É reconhecida a influência de Debussy e Ravel na música do maestro Antônio Carlos Jobim, que utilizou motivos impressionistas e estruturas harmônicas semelhantes às desses compositores em suas músicas populares como nas eruditas, o caso de A Sinfonia da Alvorada.
Uma das marcas de Tom era a incrível capacidade de dotar de leveza e elegância a complexidade e a densidade elevadas de suas composições.
Admirador e influenciado por Villa Lobos e Ary Barroso, Jobim também estudou de modo aprofundado as obras de eruditos como Radamés Gnatalli e Guerra Peixe.
Tom Jobim, Vinicius e o estilo mais intimista da Bossa Nova abriram espaço para os compositores gravarem seus sucessos de modo frequente, pois tornou-se importante conhecer a carga emocional pensada ou desejada pelos compositores para suas composições.
Aprofundando seus estudos musicais, adquirindo influências de compositores eruditos, principalmente Villa-Lobos e Debussy, Tom Jobim prosseguiu gravando e compondo músicas vocais e instrumentais de rara inspiração, juntando harmonias do jazz , como Stone Flower, e elementos tipicamente brasileiros, fruto de suas pesquisas sobre a cultura brasileira.
É o caso de Matita Perê e Urubu, lançados na década de 1970, que marcam a aliança entre sua sofisticação harmônica e sua qualidade de letrista.
São desses dois discos Águas de Março, Ana Luiza, Lígia, Correnteza, O Boto, Ângela. Também nessa época gravou discos com outros artistas, como Elis & Tom, com Elis Regina, Miúcha e Tom Jobim e Edu e Tom, com Edu Lobo.
Valendo-se ainda do filão engajado do pós-regime militar, cantou, ainda que com uma participação individual diminuta, no coro da versão brasileira de We are the world, o hit americano que juntou vozes e levantou fundos para a África ou USA for Africa.
Em 1987, lançou Passarim, obra de um compositor já consagrado, que pode desenvolver seu trabalho sem qualquer receio, acompanhado por uma banda grande, a Banda Nova. Além da faixa-título, Gabriela, Luiza, Chansong, Borzeguim e Anos Dourados (com Chico Buarque) são os destaques.
Em 1992 foi enredo da Escola de Samba Estação Primeira de Mangueira. Seu último álbum, Antônio Brasileiro, foi lançado em 1994, pouco antes da sua morte.

> _REQUISITOS DAS TAREFAS_:
A. Segundo o trecho sobre Tom Jobim, que banda o acompanhou no álbum Passarim?
B. Traduza para o inglês esta frase do trecho sobre Tom Jobim: "Uma das marcas de Tom era a incrível capacidade de dotar de leveza e elegância a complexidade e a densidade elevadas de suas composições."
C. Prossiga o trecho sobre Tom Jobim a partir de sua última frase.
A listagem que vem depois é um material independente do trecho.

> _BLOCO DE DADOS_:
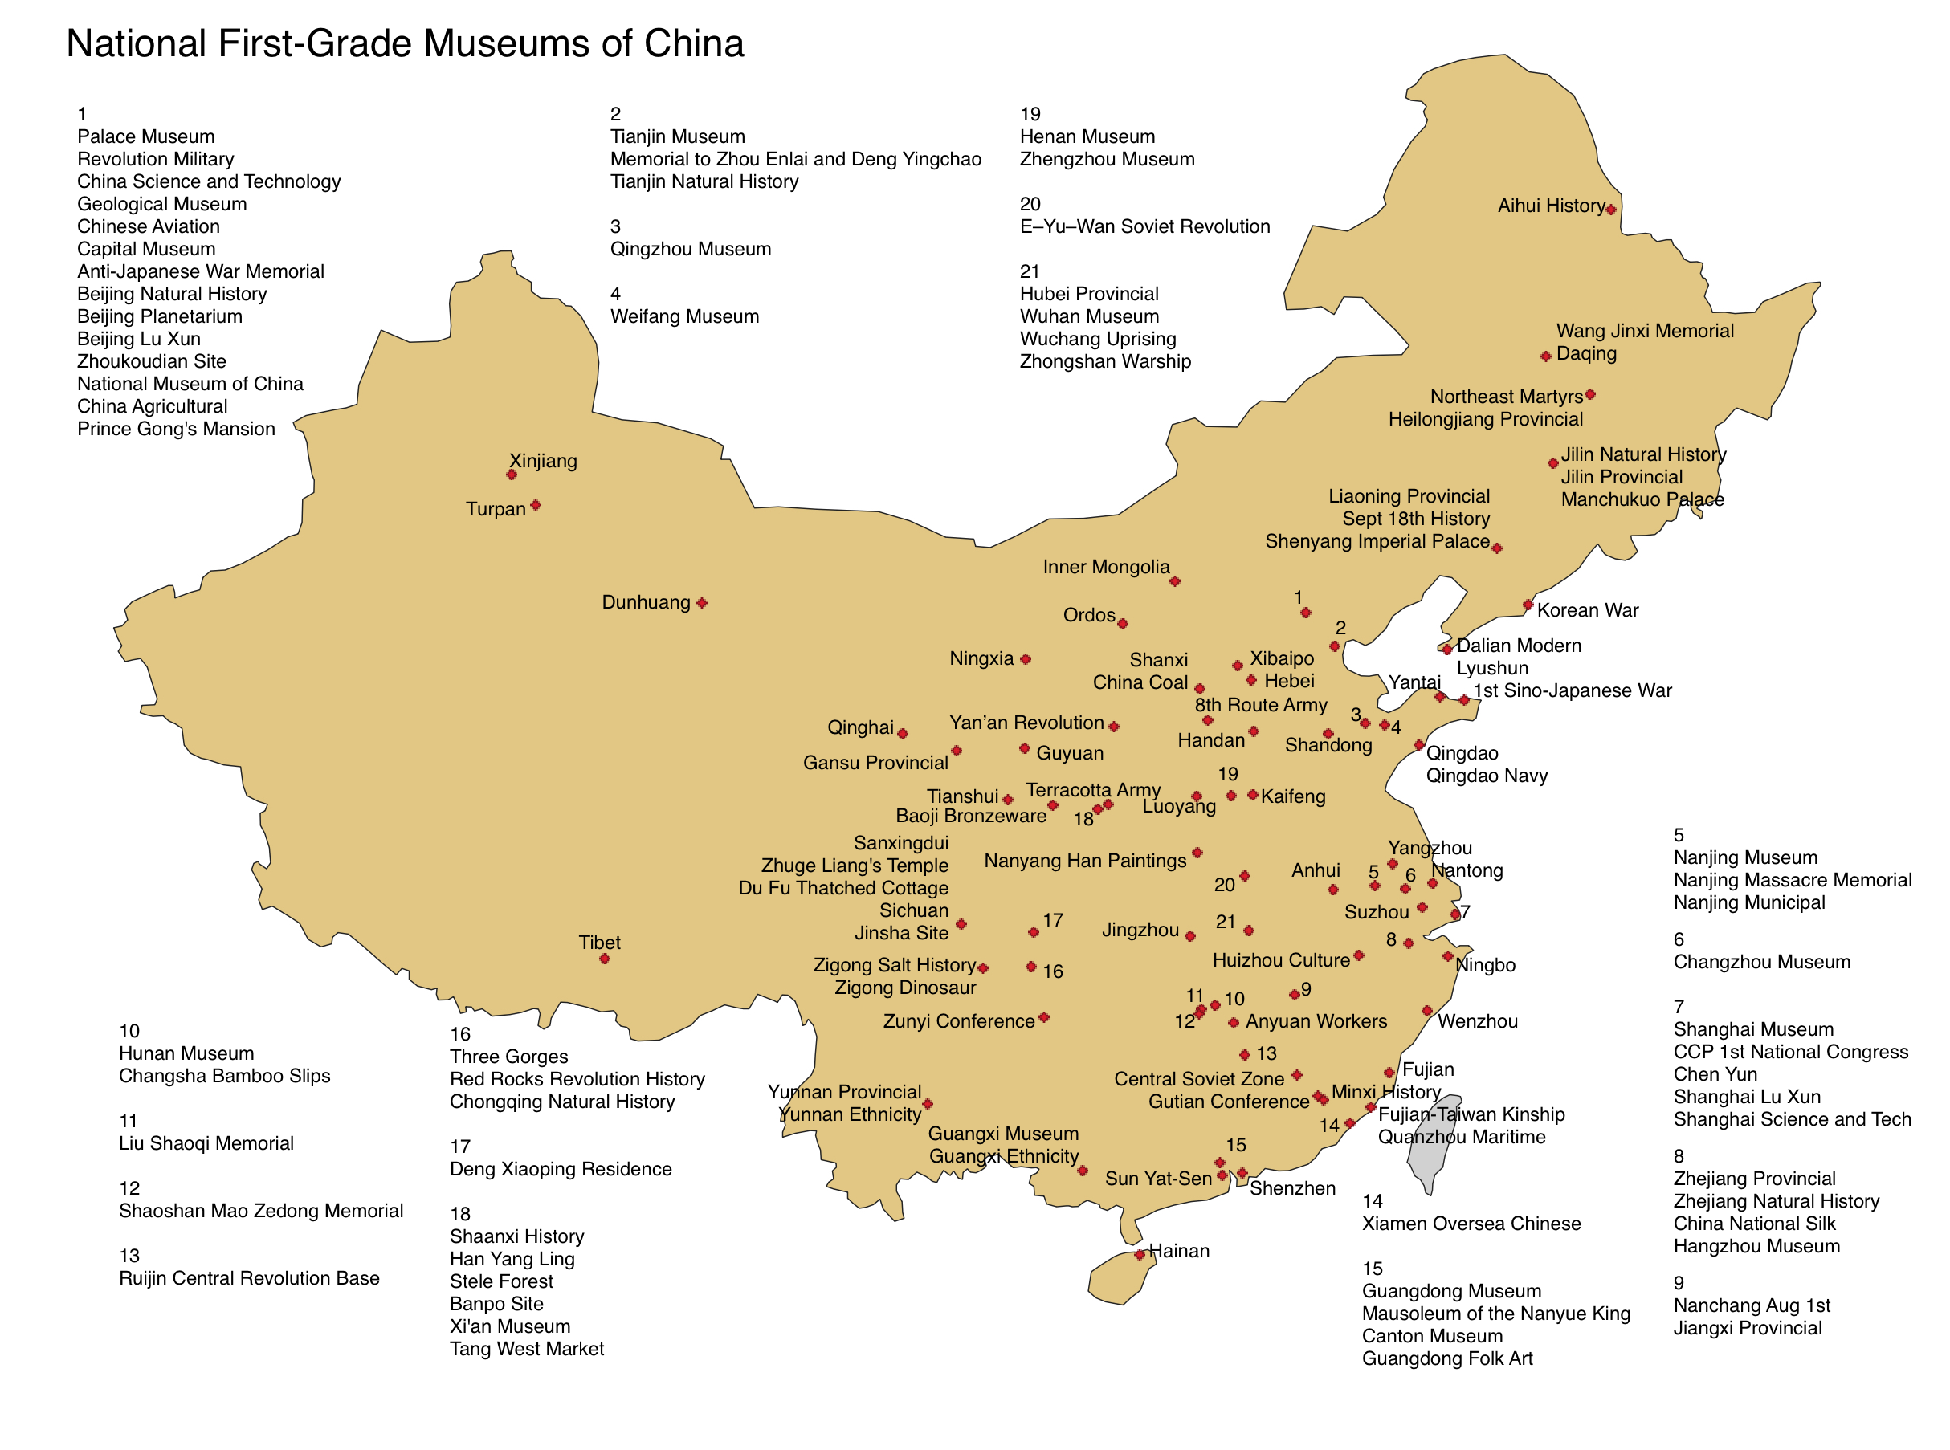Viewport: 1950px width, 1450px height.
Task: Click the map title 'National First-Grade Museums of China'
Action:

> _RESPOSTAS POR TAREFA_:
A. A Banda Nova.

B. One of Tom's hallmarks was his incredible ability to lend lightness and elegance to the high complexity and density of his compositions.

C.
Algumas biografias foram publicadas, entre elas Antônio Carlos Jobim, um Homem Iluminado, de sua irmã Helena Jobim, Antônio Carlos Jobim - Uma Biografia, de Sérgio Cabral, Tons sobre Tom, de Márcia Cezimbra, Tárik de Souza e Tessy Callado, e Tom Jobim - Histórias de Canções, de Wagner Homem e Luiz Roberto Oliveira.
Antônio Carlos Jobim era doutor honoris causa pela Universidade Nova de Lisboa / Faculdade de Ciências Sociais e Humanas, de 1991.
O Aeroporto Internacional do Rio de Janeiro foi renomeado Aeroporto Internacional do Rio de Janeiro/Galeão - Antônio Carlos Jobim junto ao Congresso Nacional por uma comissão de notáveis, formada por Chico Buarque, Oscar Niemeyer, João Ubaldo Ribeiro, Antônio Cândido, Antônio Houaiss e Edu Lobo, criada e pessoalmente coordenada pelo crítico Ricardo Cravo Albin.
Grandes nomes da música internacional tocaram e cantaram as músicas de Tom Jobim, como Stan Getz, Dizzy Gillespie, Ella Fitzgerald, Count Basie, Oscar Peterson, Sarah Vaughan, além de Frank Sinatra.
Essa admiração fez com que Tom Jobim fosse chamado por músicos do jazz de o George Gershwin do Brasil, uma grande honraria.
Com a obra de Antônio Carlos Jobim, a música brasileira experimentou uma projeção internacional inédita, rigorosamente sem precedentes e definitiva. Até o movimento da Bossa Nova, a presença brasileira, ainda que marcada pela excelência, como nas obras de Ary Barroso, Dorival Caymmi, Zequinha de Abreu e Waldir Azevedo, era eventual; com Jobim, contudo, ela se tornou permanente, estrutural e influenciou a produção posterior.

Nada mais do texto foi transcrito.